Printed poetry collections are as lovingly assembled as an opus of a composer’s varied settings, but this does not mean the poems therein are designed to be read aloud from cover to cover: the compiler of these volumes, whether or not the poet himself, would expect items to be selected by the reader according to taste or need. The anthology (or indeed opus number) might be likened to a well-ordered jewel case from which precious items may be extracted for use, depending on the occasion: the wearing in public of every item therein on a single occasion would be both impractical and vulgar. There is little evidence, especially from concert practice of the time (where items from the Schubert and Schumann cycles were often ruthlessly excerpted), that Brahms’s publications were conceived within a spirit of cyclic unity that called for an integral performance of the entire group.

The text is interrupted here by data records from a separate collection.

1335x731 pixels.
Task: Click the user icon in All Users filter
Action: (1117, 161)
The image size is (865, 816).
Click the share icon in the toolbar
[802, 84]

Each disc of the Hyperion edition takes a journey through the career of Johannes Brahms. The songs are not quite sung in strict chronological sequence (Brahms had a way of including earlier songs in later opus numbers) but they do appear here more or less in the order that the songs were presented to the world. Each recital represents a different journey through the repertoire (and thus through Brahms’s life).

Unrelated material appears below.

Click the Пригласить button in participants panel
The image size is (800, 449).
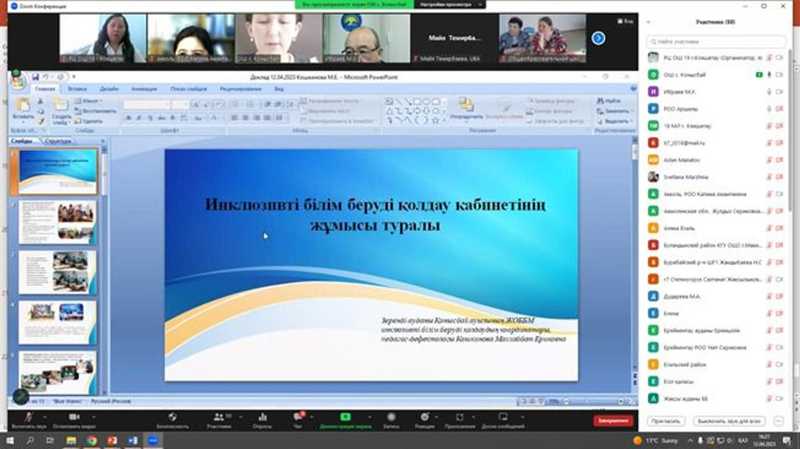coord(666,421)
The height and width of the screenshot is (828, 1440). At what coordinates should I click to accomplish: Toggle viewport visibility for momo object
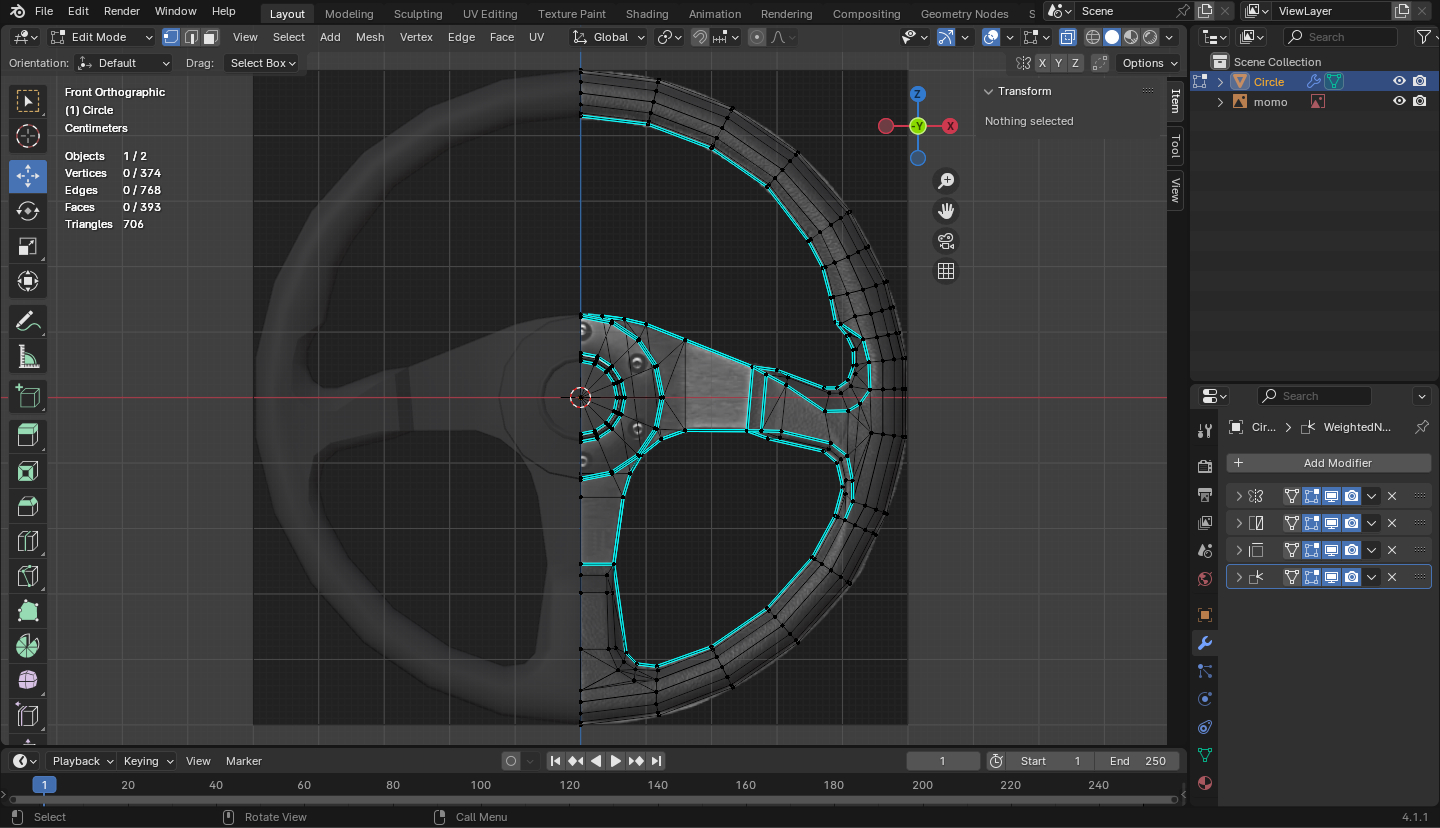[1399, 102]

We can imagine certain (but by no means all) of these groups of songs grouped and published together for various reasons, but it is quite unclear whether Brahms was making a point thereby. Far from dreaming of complete evenings of his songs in public performance, he preferred to hear no more than three of his own songs in any one concert. This astonishing information comes from an invaluable book of essays: K Hamilton and N Loges, eds: Brahms in the Home and the Concert Hall. Between Private and Public Performance (Cambridge: CUP). The conventions of music in the home, where so many songs were first heard and discussed in an environment of lively and cultivated enthusiasm, did not include listeners buckling down in respectful silence to a substantial sequence of songs, as if they were at a public concert. Brahms seems to have been happiest hearing his songs as Hausmusik and surrounded by supportive informality—and I dare say Schubert would have said the same about the Schubertiads. The present-day hunger for cycles—hidden, implicit, unknown or concealed—seeks to feed the appetite for a kind of recital format that is favoured, perhaps over-favoured, in the twenty-first century, but was almost unknown in the nineteenth.

It is clear, however, that certain opus numbers have long been more usually presented in their entirety, and this album has two such examples: excerpts from Zigeunerlieder, Op 103, are more rare in recital than performances of the whole work, and once a singer has found a violist skilled enough to rehearse and play one of the two songs of Op 91, it would be a foolish waste of resources in a concert not to perform both pieces. These are rare examples of Brahms songs that were clearly meant to be heard in the totality of their original groupings.